2) Engineers wanting to play with new toys and not a clue.

Another pitfall is a senior engineer discovering a shiny new capability (e.g. Graph databases, data streaming, Apache BEAM), and building a project/initiative around a piece of technology that has not gone through technical due diligence or enough training for the engineers prior to starting.

No alt text provided for this image
Seriously... Say "Graph the planet" one more time without knowing what betweenness centrality means... I dare you!

I remember passing by an engineers desk, asking them if they needed help to get a deliverable on time, and the answer was "no, just need the time to figure it out" with an O'reilly book open on the desk. Cut to a few months later, the project complete and the solution is not fit for purpose (returning results 24 hours out of our SLA). When another engineer took over with experience in the technology, they had to rewrite the whole thing and recommended long term to scrap the approach altogether as the tech was not fit for purpose to begin with.

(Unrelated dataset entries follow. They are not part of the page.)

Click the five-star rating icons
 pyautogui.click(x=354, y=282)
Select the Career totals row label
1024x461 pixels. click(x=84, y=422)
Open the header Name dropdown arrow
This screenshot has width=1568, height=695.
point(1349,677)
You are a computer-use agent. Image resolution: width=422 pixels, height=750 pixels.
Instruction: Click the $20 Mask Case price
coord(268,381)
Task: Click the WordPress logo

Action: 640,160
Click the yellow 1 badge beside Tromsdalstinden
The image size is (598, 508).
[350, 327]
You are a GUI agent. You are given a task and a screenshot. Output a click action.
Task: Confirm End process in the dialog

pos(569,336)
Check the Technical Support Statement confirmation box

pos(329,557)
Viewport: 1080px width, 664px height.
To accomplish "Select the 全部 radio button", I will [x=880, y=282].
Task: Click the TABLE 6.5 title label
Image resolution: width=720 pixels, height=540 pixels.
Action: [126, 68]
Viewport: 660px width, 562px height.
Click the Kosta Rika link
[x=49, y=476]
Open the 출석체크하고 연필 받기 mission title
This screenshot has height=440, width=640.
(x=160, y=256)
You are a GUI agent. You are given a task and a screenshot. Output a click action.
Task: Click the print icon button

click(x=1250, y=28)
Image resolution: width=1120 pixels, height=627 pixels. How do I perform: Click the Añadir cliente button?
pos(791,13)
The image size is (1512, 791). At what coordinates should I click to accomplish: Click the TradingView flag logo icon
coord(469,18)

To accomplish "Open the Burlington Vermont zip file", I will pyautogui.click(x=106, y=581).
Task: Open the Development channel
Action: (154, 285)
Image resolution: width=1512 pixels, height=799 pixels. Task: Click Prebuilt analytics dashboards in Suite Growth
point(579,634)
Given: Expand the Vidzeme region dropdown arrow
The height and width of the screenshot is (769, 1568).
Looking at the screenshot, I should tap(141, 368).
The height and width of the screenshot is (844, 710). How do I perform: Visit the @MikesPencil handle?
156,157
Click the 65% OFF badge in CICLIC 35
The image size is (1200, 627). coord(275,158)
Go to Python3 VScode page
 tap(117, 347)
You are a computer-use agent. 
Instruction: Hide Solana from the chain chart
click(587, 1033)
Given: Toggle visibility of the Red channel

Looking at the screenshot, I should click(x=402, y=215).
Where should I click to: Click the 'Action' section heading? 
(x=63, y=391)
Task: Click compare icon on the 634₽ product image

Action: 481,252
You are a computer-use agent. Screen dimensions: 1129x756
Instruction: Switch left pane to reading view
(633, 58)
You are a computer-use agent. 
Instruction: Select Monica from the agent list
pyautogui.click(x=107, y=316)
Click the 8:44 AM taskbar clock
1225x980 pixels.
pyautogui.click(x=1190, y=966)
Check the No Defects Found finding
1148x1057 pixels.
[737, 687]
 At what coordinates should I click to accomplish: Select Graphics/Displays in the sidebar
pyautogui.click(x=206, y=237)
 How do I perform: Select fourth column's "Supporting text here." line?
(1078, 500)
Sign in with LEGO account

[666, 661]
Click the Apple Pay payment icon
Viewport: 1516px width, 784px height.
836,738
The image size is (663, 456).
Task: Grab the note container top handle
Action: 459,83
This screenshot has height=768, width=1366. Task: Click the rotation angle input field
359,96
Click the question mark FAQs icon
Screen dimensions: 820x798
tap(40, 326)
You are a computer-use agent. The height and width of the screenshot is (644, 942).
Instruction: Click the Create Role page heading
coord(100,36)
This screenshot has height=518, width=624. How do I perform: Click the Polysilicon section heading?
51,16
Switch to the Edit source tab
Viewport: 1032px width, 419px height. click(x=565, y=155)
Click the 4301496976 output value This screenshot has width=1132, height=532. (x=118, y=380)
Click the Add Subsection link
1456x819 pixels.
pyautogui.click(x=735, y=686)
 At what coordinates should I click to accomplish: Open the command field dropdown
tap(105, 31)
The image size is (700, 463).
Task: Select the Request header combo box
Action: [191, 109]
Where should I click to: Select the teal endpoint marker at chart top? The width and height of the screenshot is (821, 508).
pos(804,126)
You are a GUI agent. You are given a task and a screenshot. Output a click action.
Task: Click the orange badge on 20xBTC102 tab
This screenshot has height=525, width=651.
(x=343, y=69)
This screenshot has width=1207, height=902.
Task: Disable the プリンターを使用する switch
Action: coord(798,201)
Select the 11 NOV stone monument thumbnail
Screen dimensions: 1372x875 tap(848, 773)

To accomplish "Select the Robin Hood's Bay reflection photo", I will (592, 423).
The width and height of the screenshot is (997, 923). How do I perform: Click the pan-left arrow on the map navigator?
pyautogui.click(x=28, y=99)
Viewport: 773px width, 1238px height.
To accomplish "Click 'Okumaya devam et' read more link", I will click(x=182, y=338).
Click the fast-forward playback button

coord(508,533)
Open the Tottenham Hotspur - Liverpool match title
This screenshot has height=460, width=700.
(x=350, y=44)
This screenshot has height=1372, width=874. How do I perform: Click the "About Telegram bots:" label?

3) Too much work and resources for little to no reward

A security data lake can be an endless time & money sink if you are not careful. Be mindful of the work needed for data ingestion, data processing, data quality, governance, serving the data, and maintaining the data platform. Without the support/structure, the right use case, the data already in a good state, and the right platform - there is a high risk this will hurt.

4) A single point of failure many security teams

Let's say you have delivered your fist set of use cases, and now the security data lake is entrenched into the processes of several security teams. What happens when a team wishes to move on to a new security solution and needs the data ingestion/processing/serving to change in order to factor in this new solution? The answer is that the data engineering team becomes a bottleneck for security initiatives, and the more entrenched the bigger the problem.

5) The data & data model is just not there - Use cases for immature processes

I cannot overstate this pitfall. One of the first things Google teaches in it's "How Google Does Machine Learning" course, is that you need to ensure the maturity of the process you are trying to provide a big data solution for.

Is the data available in a usable and accessible form?

To solve the data problem do you have the right data model to link different datasets for your use case?

Imagine you want to map a set of security findings to the team responsible for resolving the issue. My favourite example of this is: A bug bounty finding that reported a vulnerability found in a specific parameter in a specific web page. To solve this mapping you need to have the ability to map (somewhere) the FQDN/URL/API/Page to the relevant team, and the data from the bug bounty program needs to be consumable in a usable fashion you are able to do that mapping. Good Luck with that.

What made the SIEM a security data lake success story?

It is not all doom and gloom though. There are success stories like the SIEM and it's important to understand what made them work, and what can we do to limit the likelihood of failure.

1) Achievable & impactful use case.

Use Case: Collect the following monitoring logs from our systems and if the following events are triggered (i.e. indicators of compromise) raise an alert for the security team to triage.

Simple.achievable.impactful cases.

Of course there is more than that in the example above (tune the rules to avoid false positives, alerting fatigue, false negatives etc..), that said it has found its place in the security industry for good reason.

2) Support and maintenance

While not insignificant, the effort to maintain such a platform is worth the risk/reward. Teams have enough support, documentation, training and a community that they are able to gain value from these solutions.

Not to mention a small cottage industry of professional services to support and make the most of that capability.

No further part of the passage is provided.